Beginning with the line that contains "The height and width of the screenshot is (815, 1456).", extract each line through the end of the listing below, with no additions or omissions.

---------------

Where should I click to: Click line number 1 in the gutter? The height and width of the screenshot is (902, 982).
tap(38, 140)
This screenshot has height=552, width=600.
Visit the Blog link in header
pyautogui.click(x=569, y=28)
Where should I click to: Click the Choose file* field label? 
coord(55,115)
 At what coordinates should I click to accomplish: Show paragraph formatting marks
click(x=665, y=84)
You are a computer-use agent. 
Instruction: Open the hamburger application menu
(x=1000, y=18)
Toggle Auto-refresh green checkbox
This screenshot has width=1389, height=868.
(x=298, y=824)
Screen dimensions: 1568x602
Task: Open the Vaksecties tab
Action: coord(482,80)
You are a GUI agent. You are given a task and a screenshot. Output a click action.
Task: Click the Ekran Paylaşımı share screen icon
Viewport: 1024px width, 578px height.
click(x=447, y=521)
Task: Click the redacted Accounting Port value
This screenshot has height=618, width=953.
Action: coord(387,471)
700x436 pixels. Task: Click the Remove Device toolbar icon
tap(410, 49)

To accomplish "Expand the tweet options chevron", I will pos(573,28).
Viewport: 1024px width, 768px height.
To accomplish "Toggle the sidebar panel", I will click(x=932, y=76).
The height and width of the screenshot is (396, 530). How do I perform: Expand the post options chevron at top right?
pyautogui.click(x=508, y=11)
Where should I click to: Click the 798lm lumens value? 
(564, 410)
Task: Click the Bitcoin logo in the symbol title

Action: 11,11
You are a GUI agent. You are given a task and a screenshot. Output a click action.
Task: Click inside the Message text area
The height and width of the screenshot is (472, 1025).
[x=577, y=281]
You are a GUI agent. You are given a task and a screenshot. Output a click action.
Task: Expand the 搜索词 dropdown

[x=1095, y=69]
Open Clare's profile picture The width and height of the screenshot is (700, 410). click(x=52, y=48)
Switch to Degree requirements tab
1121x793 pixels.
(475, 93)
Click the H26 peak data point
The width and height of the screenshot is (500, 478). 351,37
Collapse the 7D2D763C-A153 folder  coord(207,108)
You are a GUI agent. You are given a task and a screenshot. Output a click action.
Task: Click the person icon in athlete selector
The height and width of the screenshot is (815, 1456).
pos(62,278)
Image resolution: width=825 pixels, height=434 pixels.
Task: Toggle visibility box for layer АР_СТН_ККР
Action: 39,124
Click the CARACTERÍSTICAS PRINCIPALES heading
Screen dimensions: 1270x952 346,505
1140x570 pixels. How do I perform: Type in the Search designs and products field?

---------------

Output for this task:
The height and width of the screenshot is (815, 1456).
pos(62,278)
Image resolution: width=825 pixels, height=434 pixels.
Task: Toggle visibility box for layer АР_СТН_ККР
Action: 39,124
Click the CARACTERÍSTICAS PRINCIPALES heading
Screen dimensions: 1270x952 346,505
1140x570 pixels. How do I perform: Type in the Search designs and products field?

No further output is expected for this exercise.